Let’s examine the word “alone.” Merriam-Webster lists the first definition as “separated from others; isolated.” That’s the definition that can make us feel bad when we’re by ourselves. But it’s not the only way to think about “alone;” the second definition is a very positive one: “exclusive of anyone or anything else: only” (she alone succeeded). To the degree we focus on definition number one we’re going to feel disconnected. However, focusing on definition number two will allow us to move towards feeling independent. It admittedly takes a lot of practice for us to make a meaning of aloneness that is closer to definition #2 than it is to #1, after all our culture is laden with songs and stories about how incomplete our lives are without others: for my generation the songs “Only the Lonely,” “I’m Mr. Lonely,” and “One” (is the loneliest number…) come to mind; Cher’s “A Song for the Lonely” or “How Soon Is Now” by The Smiths are more contemporary examples.

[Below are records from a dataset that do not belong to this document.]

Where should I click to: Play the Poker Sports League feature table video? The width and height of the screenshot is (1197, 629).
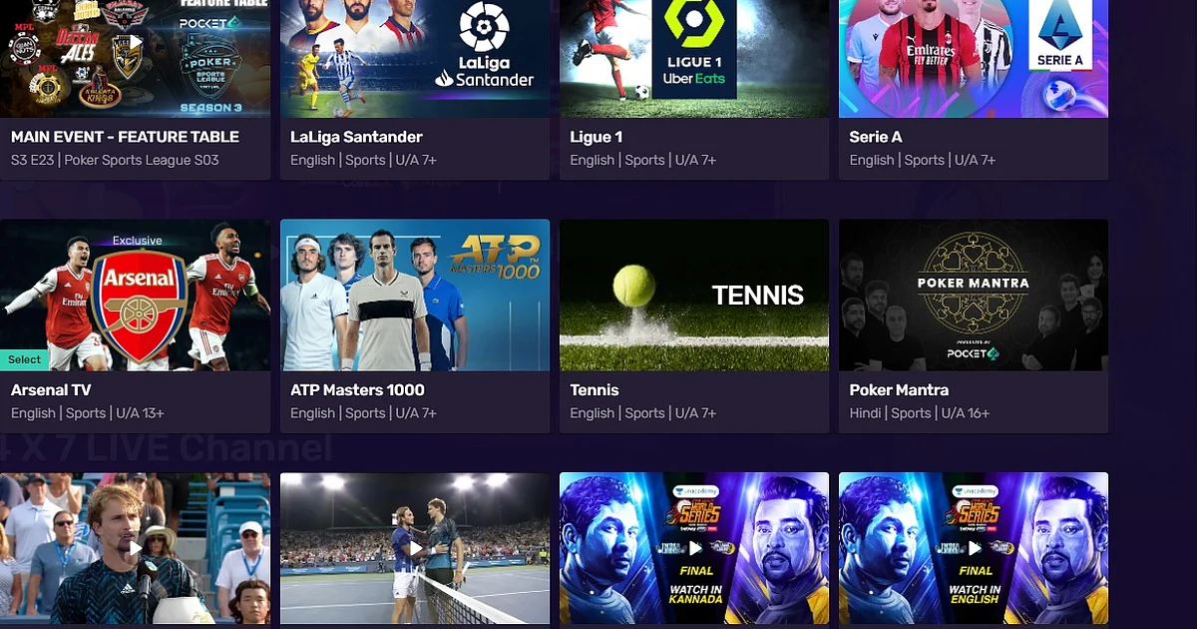[136, 43]
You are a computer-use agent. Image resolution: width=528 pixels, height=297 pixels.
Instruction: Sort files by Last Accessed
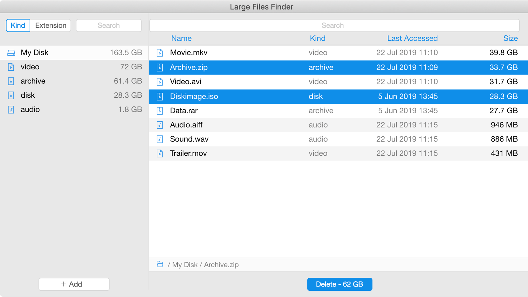(412, 38)
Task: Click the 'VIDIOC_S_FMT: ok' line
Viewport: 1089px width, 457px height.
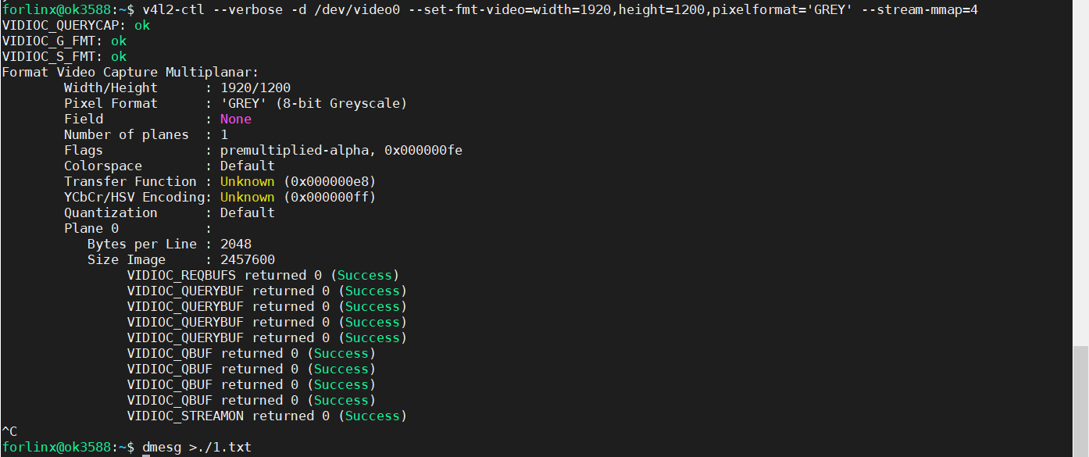Action: pyautogui.click(x=64, y=56)
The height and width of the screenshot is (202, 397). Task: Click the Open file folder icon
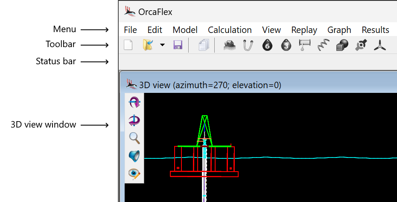148,45
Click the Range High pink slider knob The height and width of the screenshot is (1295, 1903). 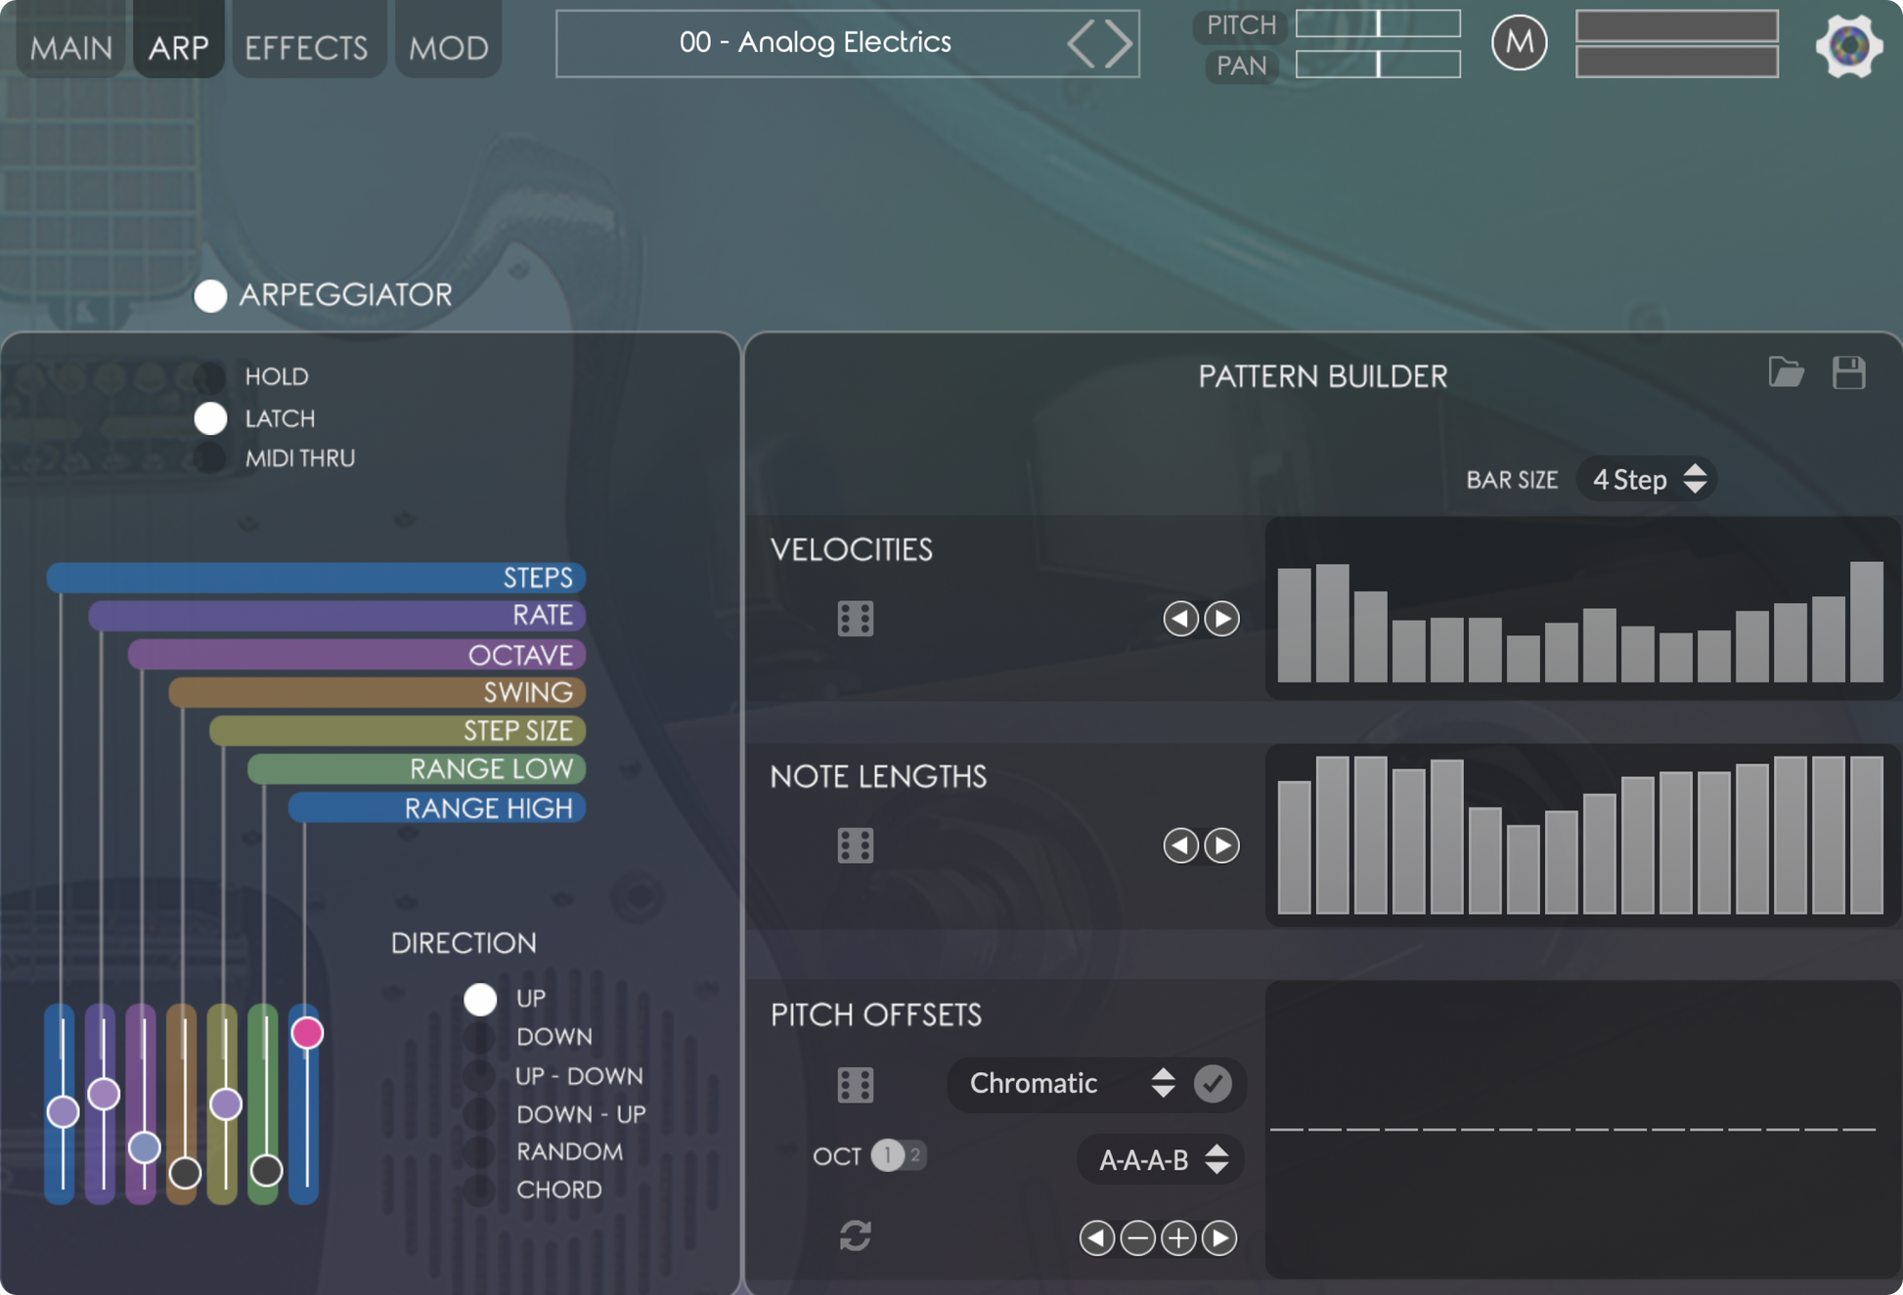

Next time you’re alone and start to feel unloved, toy with shifting the meaning you’re giving to aloneness. Try to think about the accomplishments you’ve achieved, or strengths you’ve exhibited, all by yourself. Avoid the temptation to compare yourself with others who may appear richly connected with others – we can never know about the mindset below the surface (Princess Diana comes to mind).
That’s a glimpse into my take on the psychology that relates to feeling lonely. What about the spiritual dimension? Belief in God, or a Higher Power, can be a tremendous source of comfort when loneliness begins to creep in. Even greater comfort can come from the schools of spirituality that stress the interconnectedness of all things.
By all means if your life doesn’t have the kind of interpersonal connections you would like, work on creating them. Too many people complain about their loneliness but aren’t taking the steps they could to start to change their situation. Just this past week a client of mine was complaining that, although she’s joined a church social group, when they she attends no one talks to her. I suggested that she initiate conversations rather than waiting for someone else to approach her.
If you’re in a marriage or another significant relationship you may still frequently feel alone; in that case counseling is definitely in order. But also know that you may not have to depend solely on connection with others to make you feel less lonely; your mind and your soul can help.